A simple way to understand the problem is by using a brute-force approach. We can pick one element and compare it with every other element in the array to check whether their sum equals the target.

For example, if the array is [2, 7, 11, 15] and the target is 9, we first choose 2 and check:

2 + 7 = 9

Since the sum matches the target, we have found the required pair.

In general, for every element nums[i], we try pairing it with elements appearing after it and check whether:

nums[i] + nums[j] == target

This approach helps in understanding the problem clearly because it directly follows the statement of checking all possible pairs until the correct answer is found.

Hints

The first hint is to think about what information is needed to quickly determine whether a matching number already exists. Instead of searching the array repeatedly, try storing previously visited elements for constant-time lookup.

Another important observation is that for every number nums[i], the required matching value is target - nums[i]. If this complement has already been processed earlier, then the solution is found immediately.

Using a HashMap is the key optimization because it allows efficient searching without using nested loops.

Solutions

BETTER

Sorting + Two Pointer

In this approach, we first store both the number and its original index together because sorting changes the positions of elements inside the array.

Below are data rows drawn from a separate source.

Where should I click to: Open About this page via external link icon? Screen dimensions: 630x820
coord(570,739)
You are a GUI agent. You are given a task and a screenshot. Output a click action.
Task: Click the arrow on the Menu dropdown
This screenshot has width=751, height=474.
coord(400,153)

After storing the values with their indices, we sort the array based on the numbers. Then we use the two-pointer technique.

One pointer starts from the beginning of the sorted array, while the other starts from the end. We calculate their sum:

1. If the sum is smaller than the target, we move the left pointer forward to increase the sum.
2. If the sum is greater than the target, we move the right pointer backward to decrease the sum.

Once the sum becomes equal to the target, we return the original indices stored earlier.

This approach is more efficient than brute force and demonstrates the practical use of sorting and two pointers together.
public class B_Sorting {

    public int[] twoSum(int[] nums, int target) {

        int[][] numsIndex = new int[nums.length][2];

        for (int i = 0; i < nums.length; i++) {
            numsIndex[i] = new int[]{nums[i], i};
        }

        Arrays.sort(numsIndex, (a, b) -> Integer.compare(a[0], b[0]));

        int i = 0;
        int j = numsIndex.length - 1;

        while (i < j) {

            int total = numsIndex[i][0] + numsIndex[j][0];

            if (total < target)
                i++;

            else if (total > target)
                j--;

            else
                return new int[]{numsIndex[i][1], numsIndex[j][1]};
        }

        return new int[]{};
    }
}
class Solution:

    def twoSum(self, nums, target):

        nums_index = []

        for i in range(len(nums)):
            nums_index.append([nums[i], i])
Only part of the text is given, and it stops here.